For convenience, we’ll want to store Alice’s and Bob’s tokens in environment variables.
```bash
export ALICE_TOKEN="eyJhbGciOiJIUzI1NiIsInR5cCI6IkpXVCJ9.eyJyb2xlIjoiZ3Vlc3QiLCJzdWIiOiJZV3hwWTJVPSIsIm5iZiI6MTUxNDg1MTEzOSwiZXhwIjoxOTQxMDgxNTM5fQ.rN_hxMsoQzCjg6lav6mfzDlovKM9azaAjuwhjq3n9r8"
export BOB_TOKEN="eyJhbGciOiJIUzI1NiIsInR5cCI6IkpXVCJ9.eyJyb2xlIjoiYWRtaW4iLCJzdWIiOiJZbTlpIiwibmJmIjoxNTE0ODUxMTM5LCJleHAiOjE5NDEwODE1Mzl9.ek3jmNLPclafELVLTfyjtQNj0QKIEGrbhKqpwXmQ8EQ"
```
Check that `Alice` can get employees **but cannot** create one.
```bash
curl -i -H "Authorization: Bearer "$ALICE_TOKEN"" http://$SERVICE_URL/people
curl -i -H "Authorization: Bearer "$ALICE_TOKEN"" -d '{"firstname":"Charlie", "lastname":"OPA"}' -H "Content-Type: application/json" -X POST http://$SERVICE_URL/people
```
Check that `Bob` can get employees and also create one.
```bash
curl -i -H "Authorization: Bearer "$BOB_TOKEN"" http://$SERVICE_URL/people
curl -i -H "Authorization: Bearer "$BOB_TOKEN"" -d '{"firstname":"Charlie", "lastname":"Opa"}' -H "Content-Type: application/json" -X POST http://$SERVICE_URL/people
```
Check that `Bob` **cannot** create an employee with the same firstname as himself.
```bash
curl -i -H "Authorization: Bearer "$BOB_TOKEN"" -d '{"firstname":"Bob", "lastname":"Rego"}' -H "Content-Type: application/json" -X POST http://$SERVICE_URL/people
```
## Configuration
To deploy OPA-Envoy include the following container in your Kubernetes Deployments:
```yaml
containers:
- image: openpolicyagent/opa:latest-envoy
imagePullPolicy: IfNotPresent
name: opa-envoy
volumeMounts:
- mountPath: /config
name: opa-envoy-config
args:
- run
- --server
- --addr=localhost:8181
- --diagnostic-addr=0.0.0.0:8282
- --config-file=/config/config.yaml
livenessProbe:
httpGet:
path: /health?plugins
port: 8282
readinessProbe:
httpGet:
path: /health?plugins
port: 8282
```
The OPA-Envoy configuration file should be volume mounted into the container. Add the following volume to your Kubernetes Deployments:
```yaml
volumes:
- name: opa-envoy-config
configMap:
name: opa-envoy-config
```
### Example Bundle Configuration
In the [Quick Start](#quick-start) section an OPA policy is loaded via a volume-mounted ConfigMap. For production
deployments, we recommend serving policy [Bundles](http://www.openpolicyagent.org/docs/bundles.html) from a remote HTTP server.

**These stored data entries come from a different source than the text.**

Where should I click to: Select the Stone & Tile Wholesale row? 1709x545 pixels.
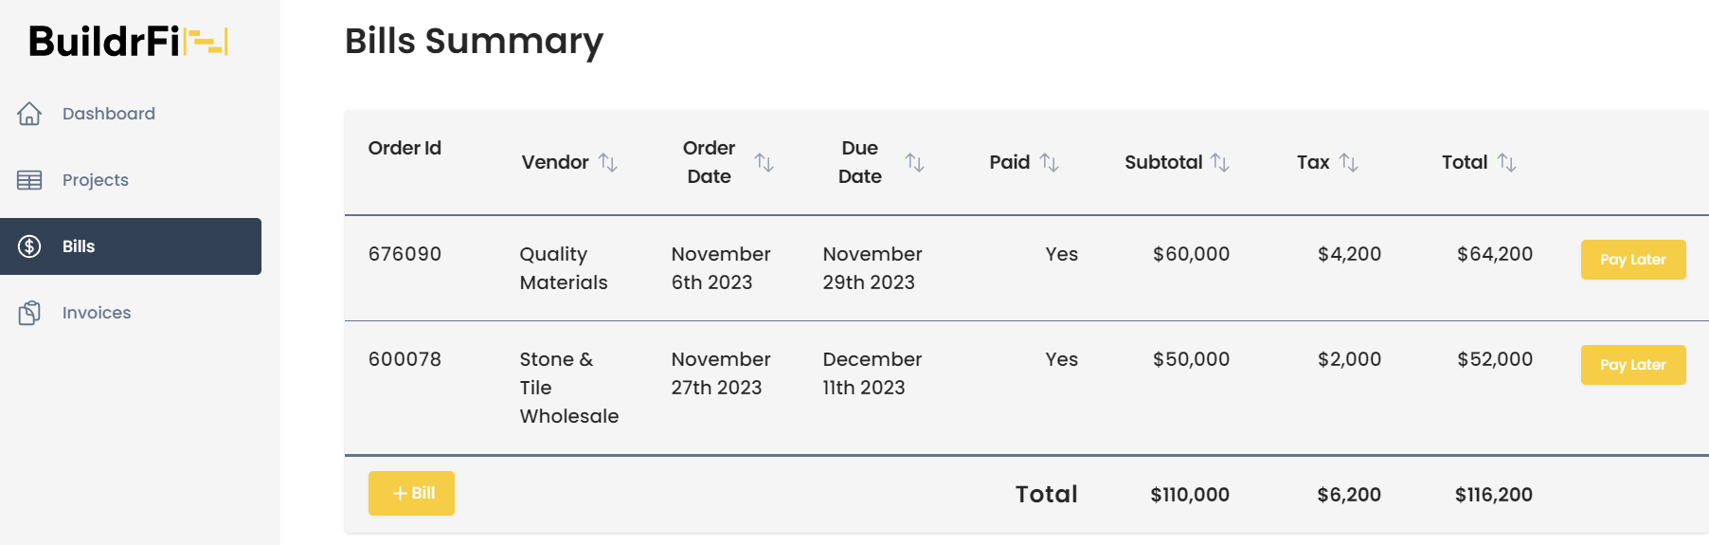click(x=1027, y=388)
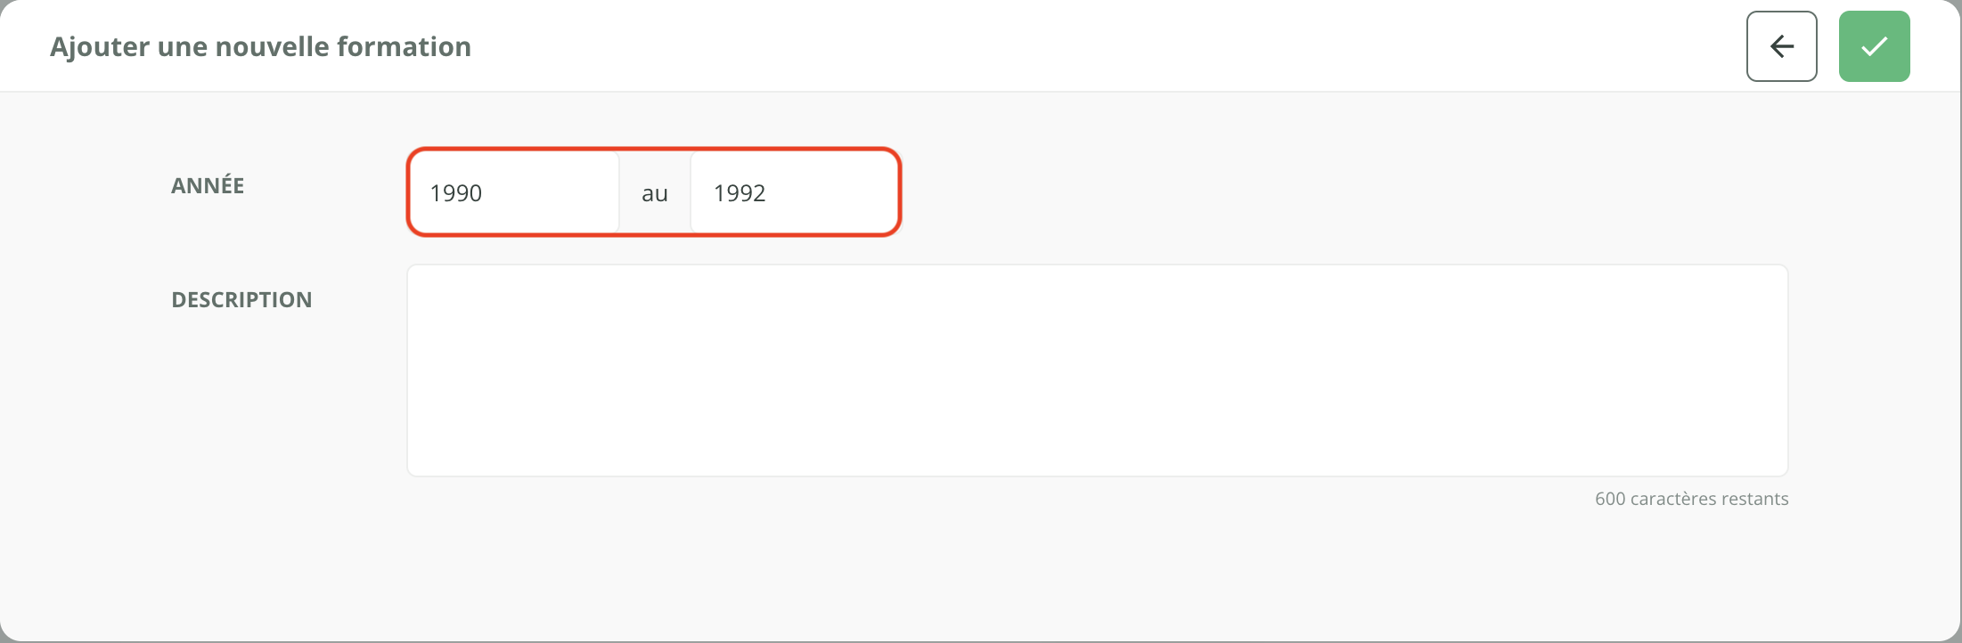Click the "Ajouter une nouvelle formation" heading

point(260,46)
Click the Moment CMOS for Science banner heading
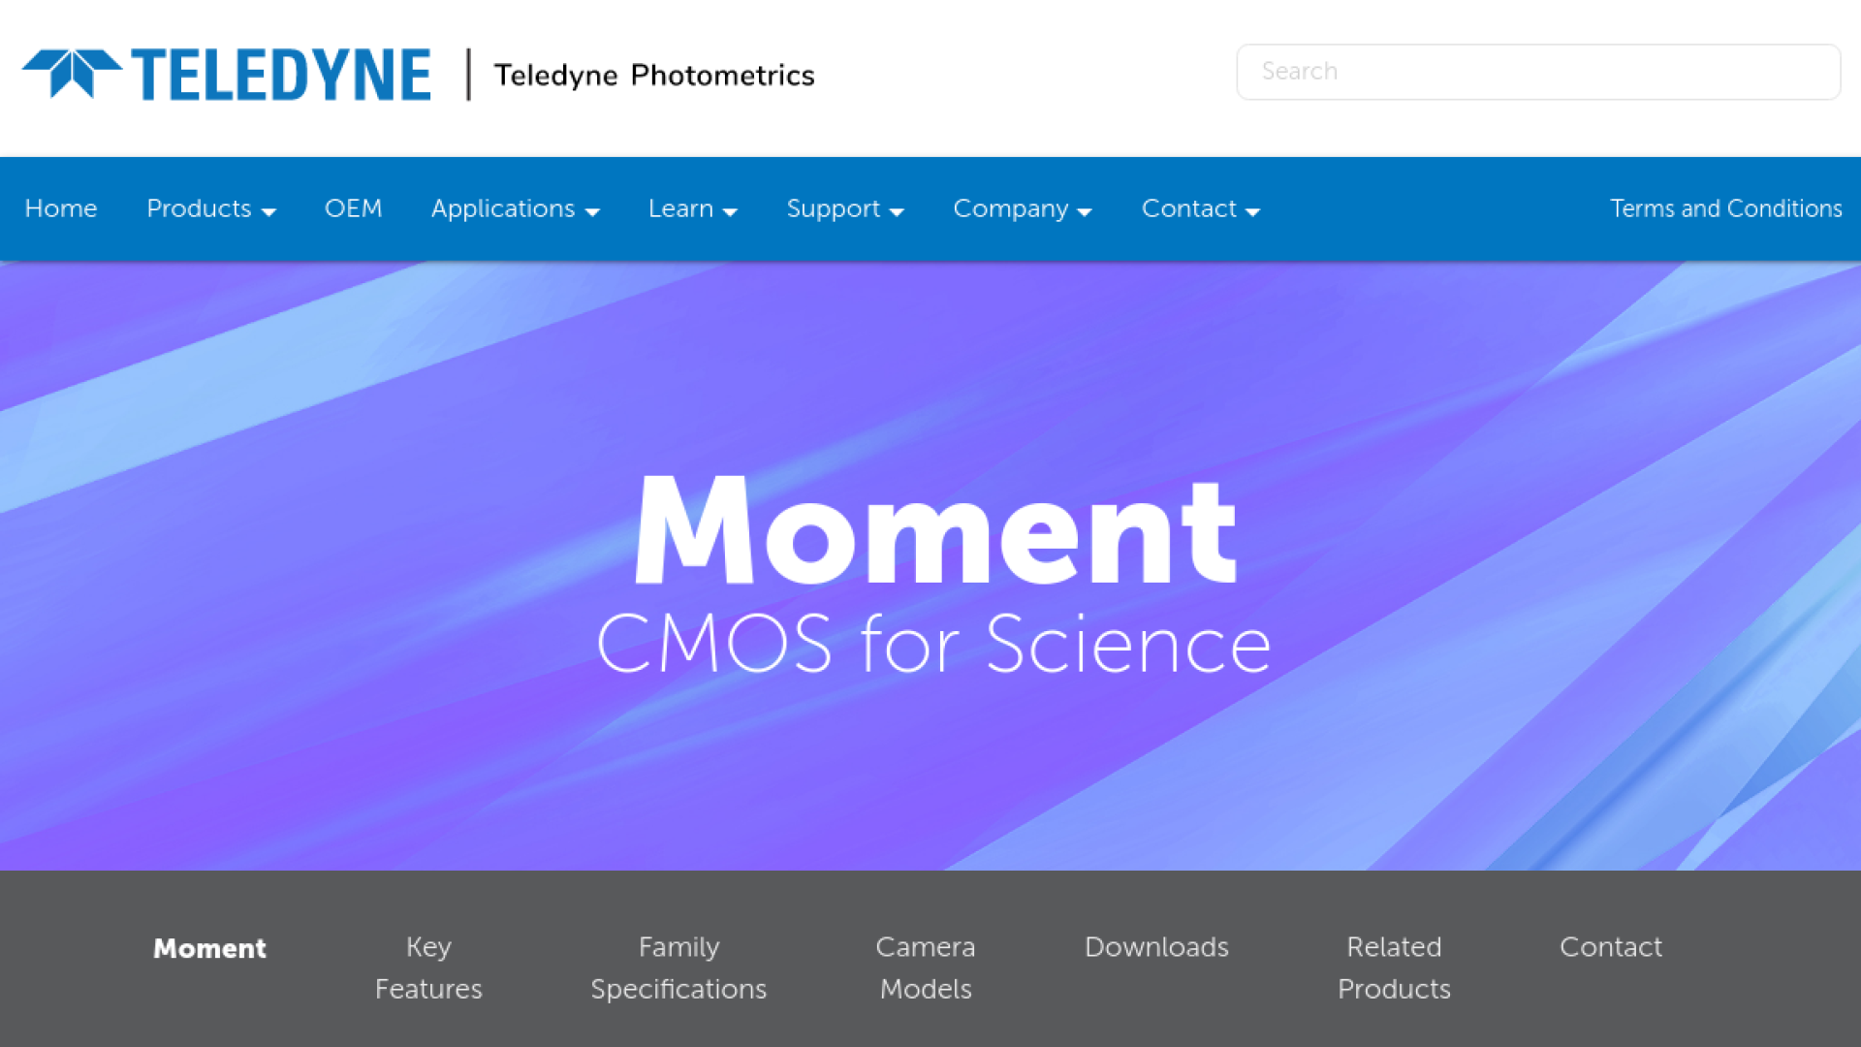The height and width of the screenshot is (1047, 1861). pos(934,574)
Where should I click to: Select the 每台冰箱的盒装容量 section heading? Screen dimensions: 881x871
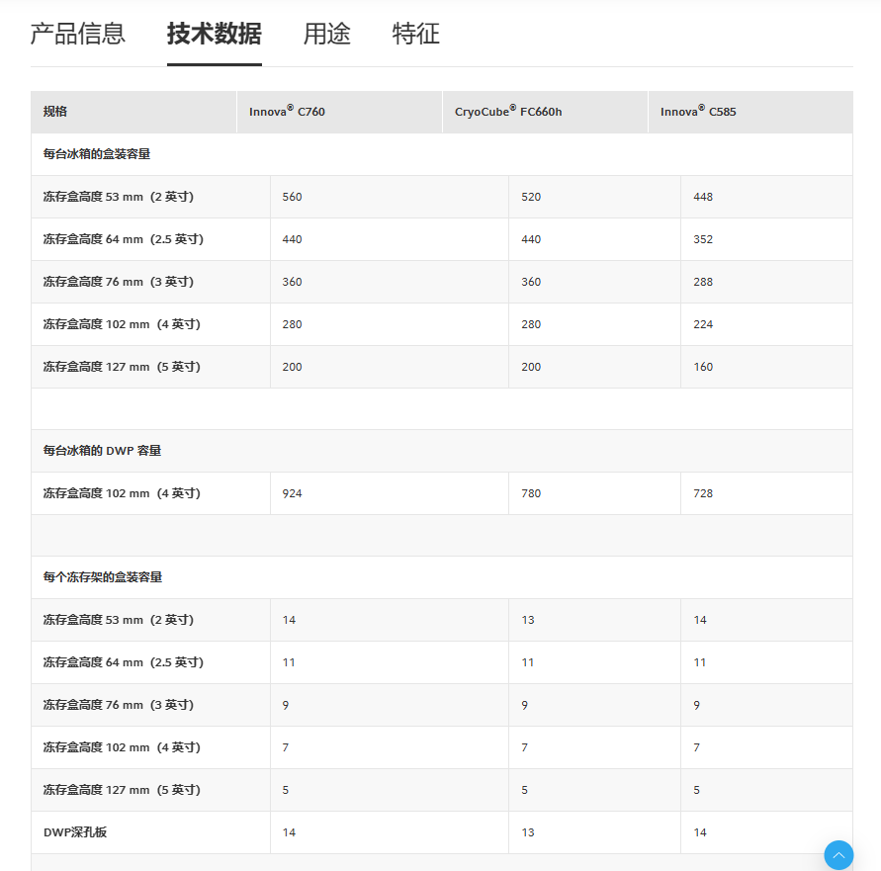(97, 154)
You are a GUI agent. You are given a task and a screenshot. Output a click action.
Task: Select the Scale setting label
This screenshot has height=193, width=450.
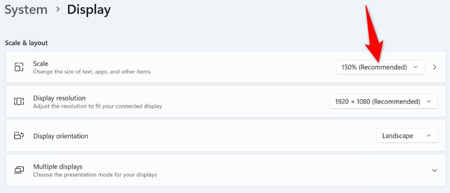pos(41,64)
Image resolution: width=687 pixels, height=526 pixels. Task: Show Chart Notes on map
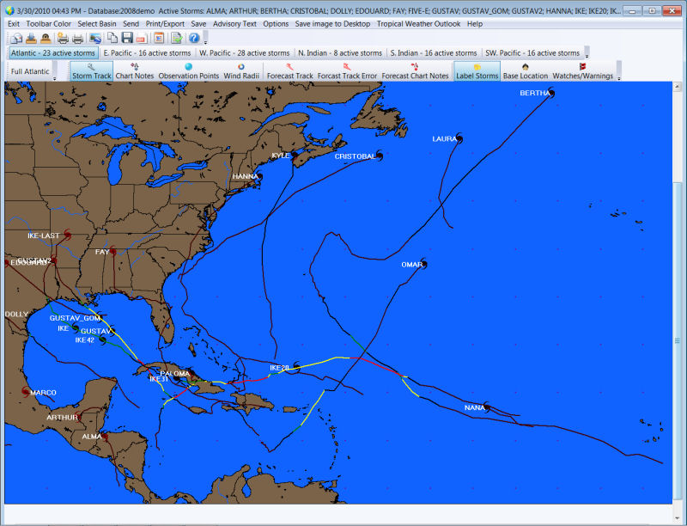pyautogui.click(x=134, y=71)
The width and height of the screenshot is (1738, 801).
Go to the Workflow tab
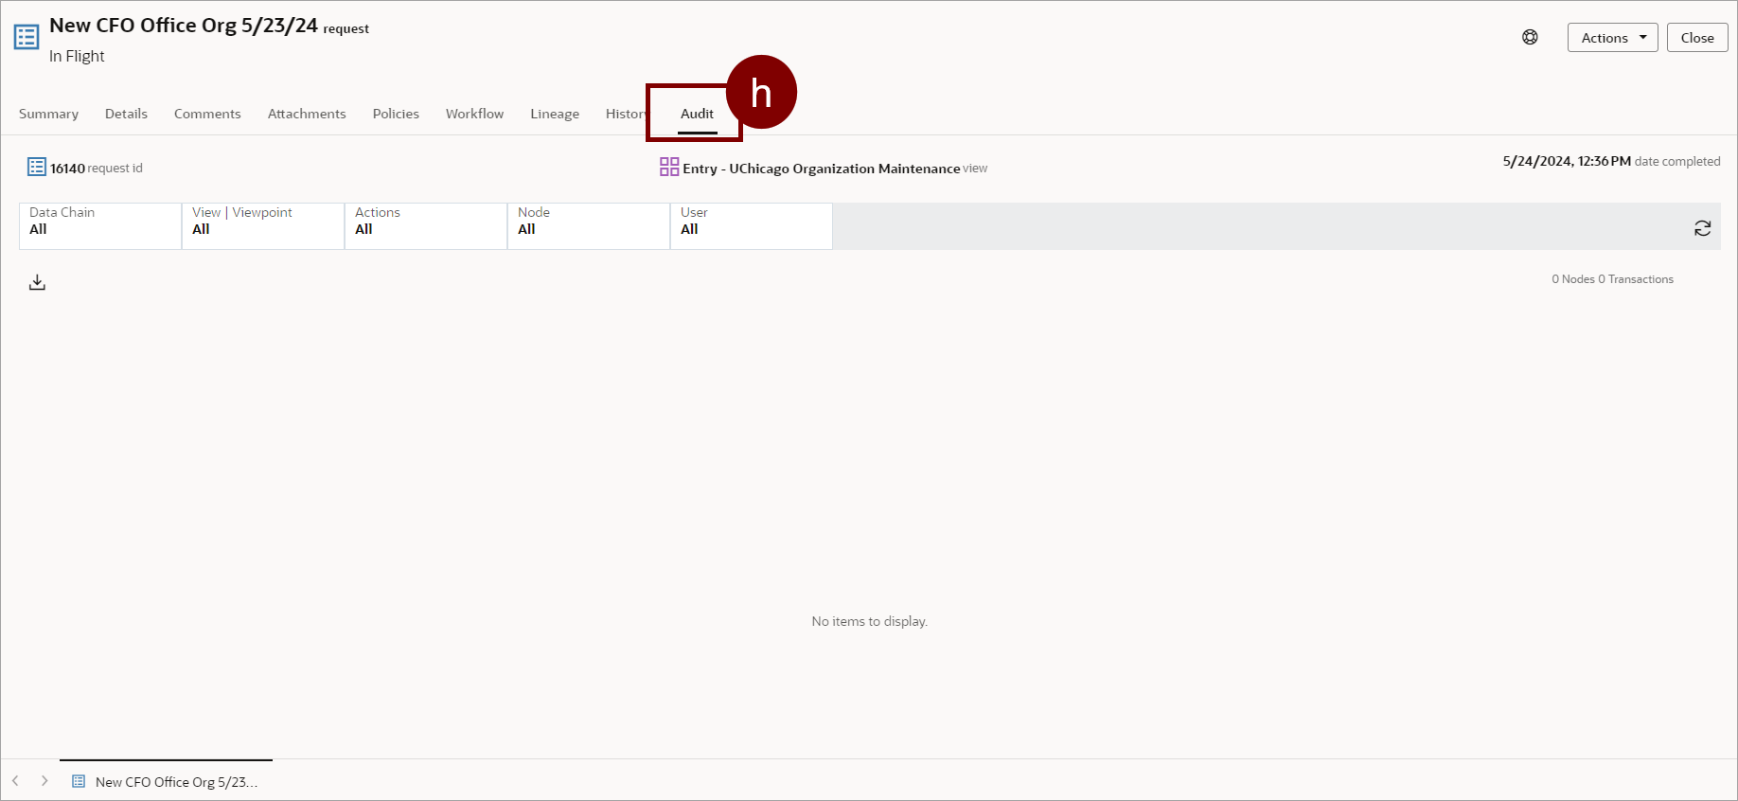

Using the configuration shown below, OPA will download a sample bundle from [https://www.openpolicyagent.org](https://www.openpolicyagent.org).
The sample bundle contains the exact same policy that was loaded into OPA via the volume-mounted ConfigMap.
**config.yaml**:
```yaml
services:
- name: controller
url: https://www.openpolicyagent.org
bundles:
envoy/authz:
service: controller
plugins:
envoy_ext_authz_grpc:
addr: :9191 # default `:9191`
path: envoy/authz/allow # default: `envoy/authz/allow`
dry-run: false # default: false
enable-reflection: false # default: false
grpc-max-recv-msg-size: 40194304 # default: 1024 * 1024 * 4
grpc-max-send-msg-size: 2147483647 # default: max Int
skip-request-body-parse: false # default: false
enable-performance-metrics: false # default: false. Adds `grpc_request_duration_seconds` prometheus histogram metric
```
You can download the bundle and inspect it yourself:
```bash
mkdir example && cd example
curl -s -L https://www.openpolicyagent.org/bundles/envoy/authz | tar xzv
```
In this way OPA can periodically download bundles of policy from an external server and hence loading the policy via a
volume-mounted ConfigMap would not be required. The `readinessProbe` to `GET /health?bundles` ensures that the `opa-envoy`
container becomes ready after the bundles are activated.
## Dependencies
Dependencies are managed with [Modules](https://github.com/golang/go/wiki/Modules).
If you need to add or update dependencies, modify the `go.mod` file or
use `go get`. More information is available [here](https://github.com/golang/go/wiki/Modules#how-to-upgrade-and-downgrade-dependencies).
Finally commit all changes to the repository.